Piscina com muito cloro: conheça os danos para a saúde e como solucioná-los

Quem não gosta de se banhar em uma piscina límpida e refrescante? Entretanto, para que ela tenha esse estado, é preciso que a água passe por alguns tratamentos, sendo o que é realizado com cloretos um dos mais populares. Entretanto, é preciso que esse produto seja dosado de maneira correta, uma vez que piscina com muito cloro pode provocar alguns problemas.

Leia este artigo até o final e descubra o que o excesso desse composto pode provocar. Boa leitura!

O que é e como funciona o tratamento com cloro?

Apesar de existirem outras soluções mais eficientes, o cloro ainda é o tratamento mais usado para manter piscinas ou spas livres de microrganismos danosos à saúde. A sua eficiência se deve à dissolução dos cloretos em hipoclorito (OCl) e em ácido hipocloroso (HOCl), os quais são substâncias que atacam os lipídios de bactérias e de fungos, matando-os em questão de horas.

Para que o hipoclorito e o ácido hipocloroso possam trabalhar de maneira eficiente, é necessário que o pH da piscina esteja próximo de 7,2. Caso ele esteja mais alto, a formação ocorrerá mais lentamente, fazendo com que o cloro demore mais para fazer a desinfecção da piscina.

Agora, se a água da piscina já tiver uma concentração em excesso desses componentes, eles poderão reagir com a urina, com o suor ou com outros tipos de matéria orgânica. Essa combinação gera uma substância que apresenta forte cheiro de cloro e que não apresenta propriedades esterilizantes.

Nessa situação, muitas pessoas acreditam que a piscina esteja com excesso de cloro. Contudo, é justamente o contrário, pois, quando se sente um forte odor desse composto, isso quer dizer que a água possui um baixo nível de OCl e de HOCl.

Por isso, é fundamental realizar um acompanhamento para que se consiga manter um bom nível dessa substância. Dessa forma, será possível manter a água da piscina limpa e saudável para diversas atividades em família.

Quais são os problemas causados por piscina com muito cloro?

Assim como qualquer elemento químico, para que o seu uso possa ser saudável, a aplicação do cloro nas piscinasdeverá ser feita de maneira e em dosagens corretas.

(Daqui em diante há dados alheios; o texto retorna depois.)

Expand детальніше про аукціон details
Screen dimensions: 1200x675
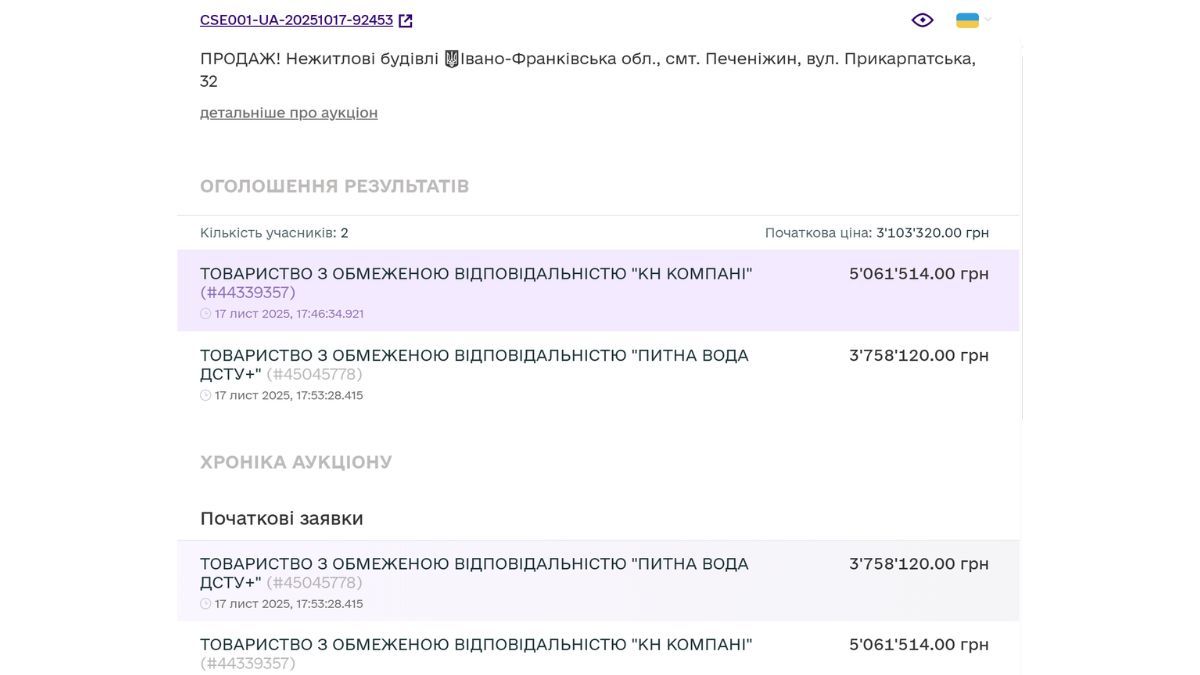click(x=288, y=112)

Em excesso, esse composto pode provocar reações adversas nos usuários.

Os sintomas mais comuns da intoxicação de cloro são:

  • irritação nos olhos, na pele e nas mucosas com sensação de queimadura;
  • vermelhidão na pele;
  • vômitos e náuseas;
  • queimação na garganta;
  • dificuldades na respirar;
  • dores na região torácica.

Quais são os níveis ideais de cloro?

Para que o hipoclorito e o ácido hipocloroso possam trabalhar de maneira eficiente e sem prejudicar a saúde dos banhistas, é preciso que eles estejam em uma certa quantidade na água. Por isso, é preciso realizar alguns testes para determinar esse valor.

Logo, é preciso que essas substâncias estejam em um nível entre 1 e 3 ppm. É bom lembrar que fora desse intervalo, seja em deficiência ou em excesso, o uso da piscina poderá causar alguns transtornos.

Como não ter uma piscina com muito cloro?

Conforme já foi discutido, caso se sinta um forte cheiro de cloro proveniente da piscina, isso quer dizer que esse composto se encontra em uma quantidade inferior da recomendada. Sendo assim, será preciso acrescentar, novamente, cloro para se ter um nível adequado para o banho.

Caso haja um excesso de cloro, a piscina não exalará odores. Logo, para determinar de maneira correta quais são os índices desse elemento na água, será preciso fazer análises, sendo que a maneira mais prática é usando um kit de teste.

Caso fique constatado o excesso de cloro, para abaixá-lo, basta esvaziar parcialmente a piscina e enchê-la novamente ou usar compostos neutralizadores de cloro.

De qualquer forma, é preciso estar ciente que piscina com muito cloro pode prejudicar a saúde. Por esse motivo, é preciso ficar atento aos níveis desse composto, para que uma relaxante tarde em família não se transforme em uma visita ao hospital.